- _Prompt_
Could you set down exactly the lines in the records below between the line holding "Given: Click the Novo button" and the line holding "Given: Open the Brushes panel", inclusive?

[Data under study]

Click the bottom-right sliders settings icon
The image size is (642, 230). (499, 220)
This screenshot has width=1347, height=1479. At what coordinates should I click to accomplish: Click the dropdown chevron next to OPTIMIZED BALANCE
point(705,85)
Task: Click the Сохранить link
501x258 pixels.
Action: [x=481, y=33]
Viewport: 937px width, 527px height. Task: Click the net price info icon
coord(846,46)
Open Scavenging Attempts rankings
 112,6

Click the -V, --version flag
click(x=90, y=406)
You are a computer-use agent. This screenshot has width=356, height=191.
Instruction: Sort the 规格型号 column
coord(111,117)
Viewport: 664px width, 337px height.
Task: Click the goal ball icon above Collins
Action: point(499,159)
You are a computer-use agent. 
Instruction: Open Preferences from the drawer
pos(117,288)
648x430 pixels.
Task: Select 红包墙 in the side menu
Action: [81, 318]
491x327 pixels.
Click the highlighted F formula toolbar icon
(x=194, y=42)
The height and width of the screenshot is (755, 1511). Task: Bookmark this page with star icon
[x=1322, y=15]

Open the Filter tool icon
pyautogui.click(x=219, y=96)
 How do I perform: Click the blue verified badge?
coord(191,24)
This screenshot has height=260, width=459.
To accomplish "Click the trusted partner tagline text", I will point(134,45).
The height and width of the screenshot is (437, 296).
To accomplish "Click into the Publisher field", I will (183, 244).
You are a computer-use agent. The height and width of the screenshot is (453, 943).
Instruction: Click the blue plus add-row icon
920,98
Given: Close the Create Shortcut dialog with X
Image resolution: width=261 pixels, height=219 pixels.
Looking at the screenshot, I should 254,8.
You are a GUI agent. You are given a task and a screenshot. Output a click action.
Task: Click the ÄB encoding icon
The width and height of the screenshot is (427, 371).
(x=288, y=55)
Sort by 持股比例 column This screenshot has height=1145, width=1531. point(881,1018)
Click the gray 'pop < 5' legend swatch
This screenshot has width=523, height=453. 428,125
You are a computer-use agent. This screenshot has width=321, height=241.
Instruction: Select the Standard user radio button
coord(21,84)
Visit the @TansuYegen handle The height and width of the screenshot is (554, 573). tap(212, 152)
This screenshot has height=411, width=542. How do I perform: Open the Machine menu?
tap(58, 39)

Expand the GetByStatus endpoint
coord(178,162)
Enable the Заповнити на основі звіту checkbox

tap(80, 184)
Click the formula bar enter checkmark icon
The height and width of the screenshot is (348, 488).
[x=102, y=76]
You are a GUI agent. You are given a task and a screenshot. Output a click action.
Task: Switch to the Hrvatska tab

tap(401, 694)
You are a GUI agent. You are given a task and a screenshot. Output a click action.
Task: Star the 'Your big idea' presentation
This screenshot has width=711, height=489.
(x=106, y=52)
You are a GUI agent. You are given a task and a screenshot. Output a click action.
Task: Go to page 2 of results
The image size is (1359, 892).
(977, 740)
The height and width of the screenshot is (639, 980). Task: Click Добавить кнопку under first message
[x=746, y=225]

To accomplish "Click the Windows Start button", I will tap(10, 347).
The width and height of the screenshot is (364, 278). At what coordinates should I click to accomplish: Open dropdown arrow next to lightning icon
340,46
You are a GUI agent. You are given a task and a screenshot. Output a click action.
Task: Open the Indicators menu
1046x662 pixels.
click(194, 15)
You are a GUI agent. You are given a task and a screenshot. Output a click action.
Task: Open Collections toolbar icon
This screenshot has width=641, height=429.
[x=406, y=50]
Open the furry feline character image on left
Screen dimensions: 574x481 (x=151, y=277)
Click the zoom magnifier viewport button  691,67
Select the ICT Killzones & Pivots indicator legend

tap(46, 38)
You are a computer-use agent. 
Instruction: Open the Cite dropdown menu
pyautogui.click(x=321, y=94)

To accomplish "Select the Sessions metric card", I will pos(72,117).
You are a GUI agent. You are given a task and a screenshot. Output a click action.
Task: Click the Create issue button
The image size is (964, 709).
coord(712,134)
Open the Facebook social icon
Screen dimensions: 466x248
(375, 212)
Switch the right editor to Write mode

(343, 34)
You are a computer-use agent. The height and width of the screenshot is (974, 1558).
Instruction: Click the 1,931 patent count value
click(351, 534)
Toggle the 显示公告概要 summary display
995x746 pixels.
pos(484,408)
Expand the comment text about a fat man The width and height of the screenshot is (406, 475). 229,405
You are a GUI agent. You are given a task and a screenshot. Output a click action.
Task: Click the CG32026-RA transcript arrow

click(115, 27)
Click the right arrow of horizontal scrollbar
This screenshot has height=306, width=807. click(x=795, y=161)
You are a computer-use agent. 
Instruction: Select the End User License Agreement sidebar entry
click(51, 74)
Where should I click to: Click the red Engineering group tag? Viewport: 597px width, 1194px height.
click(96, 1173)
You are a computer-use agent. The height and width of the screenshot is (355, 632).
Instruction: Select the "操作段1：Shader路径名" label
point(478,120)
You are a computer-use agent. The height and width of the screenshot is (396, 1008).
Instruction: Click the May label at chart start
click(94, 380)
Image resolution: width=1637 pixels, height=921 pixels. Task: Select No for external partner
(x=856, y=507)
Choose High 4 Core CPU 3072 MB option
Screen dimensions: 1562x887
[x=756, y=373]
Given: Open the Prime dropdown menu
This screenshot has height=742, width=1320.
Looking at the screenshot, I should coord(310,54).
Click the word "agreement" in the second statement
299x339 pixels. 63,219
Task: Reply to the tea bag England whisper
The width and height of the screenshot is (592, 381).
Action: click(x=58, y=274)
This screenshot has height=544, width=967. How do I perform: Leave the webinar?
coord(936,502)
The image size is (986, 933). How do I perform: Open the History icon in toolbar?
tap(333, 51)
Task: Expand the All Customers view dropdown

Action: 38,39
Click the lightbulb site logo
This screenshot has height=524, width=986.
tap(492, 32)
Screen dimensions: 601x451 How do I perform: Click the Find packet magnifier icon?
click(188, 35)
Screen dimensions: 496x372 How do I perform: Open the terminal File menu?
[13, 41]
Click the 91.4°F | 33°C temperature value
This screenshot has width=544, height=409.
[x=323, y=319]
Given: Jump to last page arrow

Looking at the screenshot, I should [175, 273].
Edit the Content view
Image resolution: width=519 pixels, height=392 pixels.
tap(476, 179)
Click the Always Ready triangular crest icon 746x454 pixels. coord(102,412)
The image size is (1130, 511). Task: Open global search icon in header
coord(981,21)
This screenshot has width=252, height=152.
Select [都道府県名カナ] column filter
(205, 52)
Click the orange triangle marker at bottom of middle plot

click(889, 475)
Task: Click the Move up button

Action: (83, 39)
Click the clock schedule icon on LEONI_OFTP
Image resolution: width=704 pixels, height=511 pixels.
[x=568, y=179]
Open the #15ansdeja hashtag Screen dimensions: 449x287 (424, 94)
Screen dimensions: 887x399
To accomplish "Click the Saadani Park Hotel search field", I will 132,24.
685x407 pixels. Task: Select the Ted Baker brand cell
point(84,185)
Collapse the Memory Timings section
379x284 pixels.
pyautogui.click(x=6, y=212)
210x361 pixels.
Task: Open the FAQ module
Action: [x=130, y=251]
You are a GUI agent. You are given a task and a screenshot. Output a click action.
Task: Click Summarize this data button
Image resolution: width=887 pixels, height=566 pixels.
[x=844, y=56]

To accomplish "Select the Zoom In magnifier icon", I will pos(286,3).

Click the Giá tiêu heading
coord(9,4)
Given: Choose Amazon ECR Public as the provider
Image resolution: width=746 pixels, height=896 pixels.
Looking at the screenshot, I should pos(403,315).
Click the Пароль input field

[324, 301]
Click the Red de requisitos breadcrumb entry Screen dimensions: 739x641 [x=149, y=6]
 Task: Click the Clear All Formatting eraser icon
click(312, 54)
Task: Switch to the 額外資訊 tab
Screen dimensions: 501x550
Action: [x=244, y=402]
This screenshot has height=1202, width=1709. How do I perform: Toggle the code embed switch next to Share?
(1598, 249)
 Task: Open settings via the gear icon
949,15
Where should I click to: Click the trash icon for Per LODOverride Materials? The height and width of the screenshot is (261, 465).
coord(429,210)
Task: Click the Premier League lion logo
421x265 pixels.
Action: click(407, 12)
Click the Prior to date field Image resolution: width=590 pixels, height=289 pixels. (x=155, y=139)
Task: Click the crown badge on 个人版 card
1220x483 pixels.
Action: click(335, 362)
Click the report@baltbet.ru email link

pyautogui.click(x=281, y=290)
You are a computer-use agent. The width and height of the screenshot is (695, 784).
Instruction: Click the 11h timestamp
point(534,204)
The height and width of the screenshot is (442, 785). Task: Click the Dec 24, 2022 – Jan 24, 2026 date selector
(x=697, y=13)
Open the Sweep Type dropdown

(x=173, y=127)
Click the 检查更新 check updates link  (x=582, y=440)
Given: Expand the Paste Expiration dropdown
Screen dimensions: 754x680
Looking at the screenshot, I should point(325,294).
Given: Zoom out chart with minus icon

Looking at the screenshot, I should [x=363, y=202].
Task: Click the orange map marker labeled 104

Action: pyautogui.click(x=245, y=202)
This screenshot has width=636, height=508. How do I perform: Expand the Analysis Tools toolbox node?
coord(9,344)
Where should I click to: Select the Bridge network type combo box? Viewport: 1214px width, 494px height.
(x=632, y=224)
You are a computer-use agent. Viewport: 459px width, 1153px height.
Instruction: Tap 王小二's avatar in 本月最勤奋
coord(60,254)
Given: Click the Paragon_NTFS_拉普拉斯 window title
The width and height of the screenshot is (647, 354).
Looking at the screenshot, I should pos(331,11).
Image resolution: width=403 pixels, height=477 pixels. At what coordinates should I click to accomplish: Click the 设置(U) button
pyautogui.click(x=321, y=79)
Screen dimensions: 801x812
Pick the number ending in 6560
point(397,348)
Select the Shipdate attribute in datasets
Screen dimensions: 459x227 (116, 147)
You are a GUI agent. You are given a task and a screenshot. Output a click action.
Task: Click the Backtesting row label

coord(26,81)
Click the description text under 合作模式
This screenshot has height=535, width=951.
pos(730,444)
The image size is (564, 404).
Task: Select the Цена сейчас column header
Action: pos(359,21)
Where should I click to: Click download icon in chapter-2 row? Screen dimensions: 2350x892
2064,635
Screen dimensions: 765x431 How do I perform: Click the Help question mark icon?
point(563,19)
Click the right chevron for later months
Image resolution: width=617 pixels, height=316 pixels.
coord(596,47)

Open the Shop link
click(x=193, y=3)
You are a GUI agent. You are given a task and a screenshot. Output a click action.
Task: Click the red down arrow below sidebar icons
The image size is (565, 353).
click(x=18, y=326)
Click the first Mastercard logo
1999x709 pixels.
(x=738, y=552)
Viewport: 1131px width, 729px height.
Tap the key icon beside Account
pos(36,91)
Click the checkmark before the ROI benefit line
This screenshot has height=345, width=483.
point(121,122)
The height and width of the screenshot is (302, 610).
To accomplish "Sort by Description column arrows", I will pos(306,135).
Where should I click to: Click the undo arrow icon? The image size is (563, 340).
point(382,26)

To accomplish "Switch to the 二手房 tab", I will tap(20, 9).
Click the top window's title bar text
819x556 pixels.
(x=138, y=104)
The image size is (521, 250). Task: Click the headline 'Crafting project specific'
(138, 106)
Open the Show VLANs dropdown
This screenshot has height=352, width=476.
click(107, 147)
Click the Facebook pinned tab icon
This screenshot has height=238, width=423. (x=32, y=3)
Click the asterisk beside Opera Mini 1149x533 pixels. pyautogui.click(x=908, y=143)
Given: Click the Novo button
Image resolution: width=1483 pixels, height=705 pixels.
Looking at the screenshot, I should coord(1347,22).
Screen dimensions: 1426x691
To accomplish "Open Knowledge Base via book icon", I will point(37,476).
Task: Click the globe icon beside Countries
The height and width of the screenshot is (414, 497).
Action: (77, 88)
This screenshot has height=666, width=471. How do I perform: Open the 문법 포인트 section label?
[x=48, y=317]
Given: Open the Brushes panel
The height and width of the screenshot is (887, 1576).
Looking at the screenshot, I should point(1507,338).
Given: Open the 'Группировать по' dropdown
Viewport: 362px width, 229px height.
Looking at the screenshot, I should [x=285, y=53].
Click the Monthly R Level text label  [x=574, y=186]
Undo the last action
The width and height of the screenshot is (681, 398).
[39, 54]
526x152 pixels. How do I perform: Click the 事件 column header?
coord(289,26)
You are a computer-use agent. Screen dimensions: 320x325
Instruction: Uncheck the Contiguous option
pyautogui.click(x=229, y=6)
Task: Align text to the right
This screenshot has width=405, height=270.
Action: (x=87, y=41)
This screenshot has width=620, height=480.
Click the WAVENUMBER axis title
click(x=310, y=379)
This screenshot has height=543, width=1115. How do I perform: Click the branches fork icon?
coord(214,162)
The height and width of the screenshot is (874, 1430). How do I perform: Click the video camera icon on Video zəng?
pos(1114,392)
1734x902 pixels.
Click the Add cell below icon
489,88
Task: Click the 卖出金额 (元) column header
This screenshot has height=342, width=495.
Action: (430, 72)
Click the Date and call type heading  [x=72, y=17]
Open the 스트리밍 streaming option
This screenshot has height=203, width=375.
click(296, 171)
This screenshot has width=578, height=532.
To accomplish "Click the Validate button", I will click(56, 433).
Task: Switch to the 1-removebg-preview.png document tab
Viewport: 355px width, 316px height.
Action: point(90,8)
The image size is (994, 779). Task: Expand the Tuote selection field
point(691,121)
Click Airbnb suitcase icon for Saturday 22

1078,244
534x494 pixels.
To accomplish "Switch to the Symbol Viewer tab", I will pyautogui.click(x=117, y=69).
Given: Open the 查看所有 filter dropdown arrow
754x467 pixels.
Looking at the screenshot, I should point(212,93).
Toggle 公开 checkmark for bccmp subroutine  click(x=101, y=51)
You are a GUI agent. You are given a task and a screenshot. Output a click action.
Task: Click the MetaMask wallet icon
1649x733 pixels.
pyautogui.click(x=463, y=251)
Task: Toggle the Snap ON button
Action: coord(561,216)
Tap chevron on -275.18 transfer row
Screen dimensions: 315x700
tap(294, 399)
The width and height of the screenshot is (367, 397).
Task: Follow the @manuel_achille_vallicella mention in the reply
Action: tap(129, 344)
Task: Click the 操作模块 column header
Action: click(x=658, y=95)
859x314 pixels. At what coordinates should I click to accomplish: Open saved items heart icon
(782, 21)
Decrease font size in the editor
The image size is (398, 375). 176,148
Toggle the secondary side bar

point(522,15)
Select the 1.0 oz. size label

[/Data under study]

- _Answer to this task_
Given: Click the Novo button
Image resolution: width=1483 pixels, height=705 pixels.
Looking at the screenshot, I should coord(1347,22).
Screen dimensions: 1426x691
To accomplish "Open Knowledge Base via book icon", I will point(37,476).
Task: Click the globe icon beside Countries
The height and width of the screenshot is (414, 497).
Action: (77, 88)
This screenshot has height=666, width=471. How do I perform: Open the 문법 포인트 section label?
[x=48, y=317]
Given: Open the Brushes panel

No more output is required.